Et si la communication entre les personnages est plus rare et plus difficile, si les motifs de discorde pèsent sur les relations, l’affection est toujours là, ne demandant qu’à remonter à la surface. Le père bourru, qui semble constamment mépriser son fils cadet, a parfaitement compris qu’il était au chômage, et lui donne à plusieurs reprises, discrètement, l’occasion de l’avouer, prêt à l’aider en cas de difficulté. Il aime Ryoka, même s’il a du mal à exprimer ses sentiments. Il aime aussi Atsushi, autant sinon plus que ses petits-enfants « biologiques ». Derrière cette barrière d’incommunicabilité perce une réelle tendresse, qui se manifeste par de petits gestes, des regards, quelques échanges plus légers, comme la promesse d’aller voir tous ensemble un match de football…
La mère, elle, est un peu l’inverse du vieil homme. Elle est constamment affable et attentionnée, mais est aussi le personnage le plus intolérant, le plus capable de cruauté. On ne peut pas vraiment la blâmer. C’est une femme qui souffre, qui ne s’est jamais remise de la perte de son fils et qui, avec l’âge, devient de plus en plus obsessionnelle et acariâtre.
Kyohei et Toshiko sont plus touchants que détestables. Ils sont simplement les symboles du temps qui passe inéluctablement, et qui abîme les êtres, physiquement et psychologiquement.
Les signes de cette décrépitude sont nombreux : Une fleur ramassée par les enfants et offerte à leur grand-mère est resplendissante, mais commence à se flétrir et à se faner dès le lendemain, quand les gosses sont partis… Le carrelage de la salle de bain est branlant et menace de se briser à tout moment… Dans cette même salle de bain, une rampe a été installée pour prévenir toute chute du vieil homme, qui est déjà tombé et se déplace désormais plus difficilement, avec l’aide d’une canne.
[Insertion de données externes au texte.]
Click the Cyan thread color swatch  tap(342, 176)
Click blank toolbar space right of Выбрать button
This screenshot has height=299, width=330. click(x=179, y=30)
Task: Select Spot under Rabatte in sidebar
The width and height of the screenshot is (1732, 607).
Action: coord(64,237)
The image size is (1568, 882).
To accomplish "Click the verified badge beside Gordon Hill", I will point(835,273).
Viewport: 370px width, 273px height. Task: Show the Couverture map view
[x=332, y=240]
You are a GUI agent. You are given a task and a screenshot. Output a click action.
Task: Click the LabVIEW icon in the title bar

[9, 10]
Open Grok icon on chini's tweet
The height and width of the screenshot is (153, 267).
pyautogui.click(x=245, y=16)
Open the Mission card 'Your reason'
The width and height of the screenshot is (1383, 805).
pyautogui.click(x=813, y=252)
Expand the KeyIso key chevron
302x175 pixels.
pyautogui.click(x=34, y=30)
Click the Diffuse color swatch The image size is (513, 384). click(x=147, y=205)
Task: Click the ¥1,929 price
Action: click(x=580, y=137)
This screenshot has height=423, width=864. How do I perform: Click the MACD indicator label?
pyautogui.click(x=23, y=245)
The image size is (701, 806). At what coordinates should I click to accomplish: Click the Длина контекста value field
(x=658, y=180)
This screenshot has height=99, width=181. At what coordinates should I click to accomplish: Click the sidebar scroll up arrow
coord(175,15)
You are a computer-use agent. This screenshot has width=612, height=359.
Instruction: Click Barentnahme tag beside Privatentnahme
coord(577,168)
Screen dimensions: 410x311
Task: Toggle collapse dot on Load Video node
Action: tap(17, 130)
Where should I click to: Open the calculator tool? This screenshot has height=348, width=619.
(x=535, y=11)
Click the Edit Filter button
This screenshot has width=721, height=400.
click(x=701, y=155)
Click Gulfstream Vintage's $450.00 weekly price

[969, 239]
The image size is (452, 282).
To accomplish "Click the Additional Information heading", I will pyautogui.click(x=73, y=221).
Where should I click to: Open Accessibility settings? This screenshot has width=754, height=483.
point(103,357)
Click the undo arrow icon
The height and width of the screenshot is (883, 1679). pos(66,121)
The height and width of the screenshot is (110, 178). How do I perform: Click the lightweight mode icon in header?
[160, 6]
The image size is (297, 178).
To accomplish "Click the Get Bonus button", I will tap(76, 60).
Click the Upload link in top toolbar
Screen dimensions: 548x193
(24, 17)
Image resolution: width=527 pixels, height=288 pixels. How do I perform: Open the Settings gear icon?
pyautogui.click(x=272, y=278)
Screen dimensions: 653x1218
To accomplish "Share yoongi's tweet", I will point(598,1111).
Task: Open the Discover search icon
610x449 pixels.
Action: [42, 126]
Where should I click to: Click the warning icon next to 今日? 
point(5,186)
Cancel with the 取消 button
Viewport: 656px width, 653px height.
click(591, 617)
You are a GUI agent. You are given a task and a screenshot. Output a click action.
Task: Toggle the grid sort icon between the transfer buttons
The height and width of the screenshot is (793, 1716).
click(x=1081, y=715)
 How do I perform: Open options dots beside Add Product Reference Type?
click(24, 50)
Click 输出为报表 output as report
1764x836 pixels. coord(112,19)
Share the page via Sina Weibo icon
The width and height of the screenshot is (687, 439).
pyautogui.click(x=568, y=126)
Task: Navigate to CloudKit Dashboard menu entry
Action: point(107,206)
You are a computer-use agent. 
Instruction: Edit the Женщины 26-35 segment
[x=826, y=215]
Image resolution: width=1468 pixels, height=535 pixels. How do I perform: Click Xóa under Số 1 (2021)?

La voisine, elle, a le cœur fragile et supporte de plus en plus mal la canicule estivale qui s’abat sur le quartier. Quant à Toshiko, elle se comporte parfois de façon étrange, comme lors de cette scène où elle est bouleversée par la vue d’un simple papillon de nuit, qu’elle prend pour la réincarnation de son fils défunt… Premiers signes d’une sorte de démence sénile, ou tout du moins d’un dérèglement psychologique certain…
Mais plus qu’une œuvre sur le temps qui passe, Still Walking est une œuvre sur le temps qui reste. A travers ses dernières scènes, bouleversantes, le cinéaste semble nous inviter à profiter de chaque instant passé en compagnie des êtres qui nous sont chers, de nos proches, de nos parents. Ils sont précieux, comme l’est ce film magnifique…
Hirozaku Kore-Eda signe ici une œuvre admirable, d’une sensibilité et d’une justesse rares, avec une mise en scène d’une pudeur exemplaire, où chaque plan, chaque image, est une petite merveille de précision. La comparaison avec les œuvres de Yasujiro Ozu n’est pas galvaudée. Still walking procure les mêmes émotions que les meilleurs films du maître japonais – on pense notamment à ce chef d’œuvre qu’est Voyage à Tokyo, sur des thèmes similaires.
Je ne saurais que trop vous recommander d’aller voir ce film subtil, qui malgré son rythme assez lent et son ancrage dans la société japonaise, saura vous toucher par sa portée universelle, et vous atteindre en plein cœur.